As we have discussed, cybercriminals are mainly motivated by the high return of health records. It is worth their investment to evolve their technology and methods continuously. Cybersecurity is in a continuous battle of anticipating and reacting to these cybercriminals’ changing technology and tactics.

Under such circumstances, the natural tendency would be to create a closed-loop system, yet this tactic to thwart cybercriminals detracts from the broader societal benefit of a digital health system.

The government’s 2023 budget includes an 11% increase for cybersecurity; this budget includes $11 billion for civilian cybersecurity and $175 million for privately owned infrastructure.

For private companies, an investment in and a reputation for solid cybersecurity is an investment in the brand.

AT&T Cybersecurity illustrates this point in their recently published blog titled, How does robust cybersecurity add value to a business?

This blog provides insight on the potential financial return from this investment, noting that the average breach costs $4.35 million in 2022 and that companies using AI technologies in their cybersecurity lose, on average, $3 million less per breach.

Notably, a strong cybersecurity reputation draws business partners and customers. A PwC report notes that more than 80% of consumers surveyed wished they trusted more companies with their data.

These trends apply to B2B markets seeking to improve their security to attract and retain customers. They will require more robust cybersecurity from their partners and vendors. Consequently, B2Bs that can promise increased security will be more valuable to potential clients. Those who bring risk will be dropped.

How long before the stock market starts dialing cybersecurity reputation and risk into public stock prices?

What can hospitals do to advance the promise of digital health with the increasing dilemma of increased cybersecurity risks?

When it comes to cybersecurity, hospitals have a lot to consider. They need to protect patient data, maintain HIPAA compliance, and prevent attacks that could jeopardize the safety of their patients. However, they also need to adopt new technologies, like cloud computing, that can improve patient care and make operations more efficient. So how can hospitals find a balance between these two competing priorities?

Hospitals can do a few things to ensure they get the most cost-effective cybersecurity possible. First, they should assess their risks and needs to identify which security measures are most vital for them to invest in. Second, they should look for ways to automate their security processes whenever possible. And finally, they should partner with a trusted cybersecurity provider that can help them implement and manage comprehensive security solutions. By taking these steps, hospitals can ensure they’re doing everything possible to protect their patients and staff while still taking advantage of the latest digital health technologies.

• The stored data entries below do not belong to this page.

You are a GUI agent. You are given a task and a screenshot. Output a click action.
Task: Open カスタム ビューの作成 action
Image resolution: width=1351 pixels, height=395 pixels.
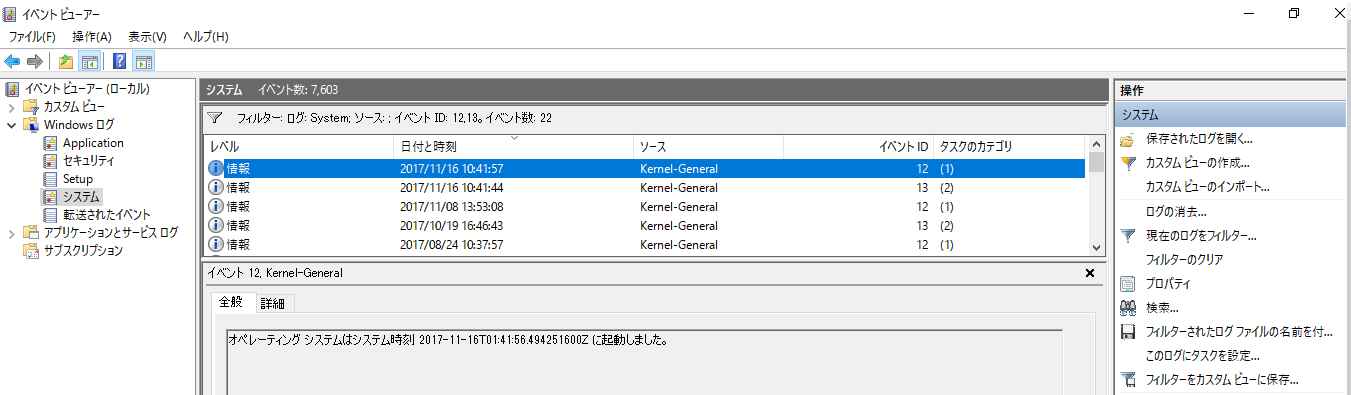pos(1198,162)
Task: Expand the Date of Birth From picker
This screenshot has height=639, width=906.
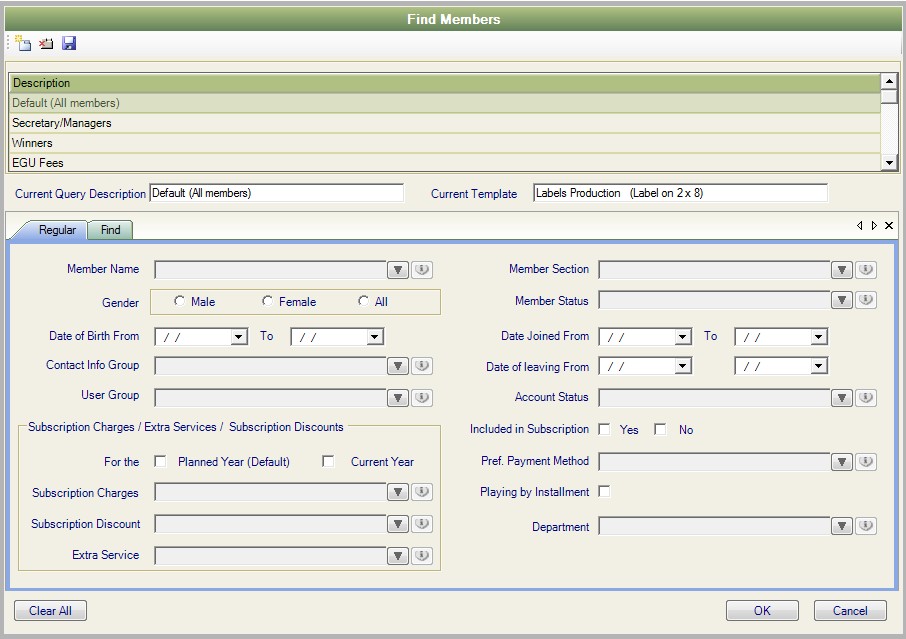Action: [238, 337]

While it is clear that we need to make significant advancements in the area of cybersecurity, it is also evident that digital health can bring about great improvements in patient care. Hospitals and healthcare providers must continue to move forward with the promise of digital health while being ever mindful of the increasing risks posed by cyberattacks. With careful planning and a focus on security, we can ensure that patients reap the benefits of digital health while remaining safe from harm. What are your thoughts on this issue? How do you think hospitals can best advance the promise of digital health while mitigating cybersecurity risks?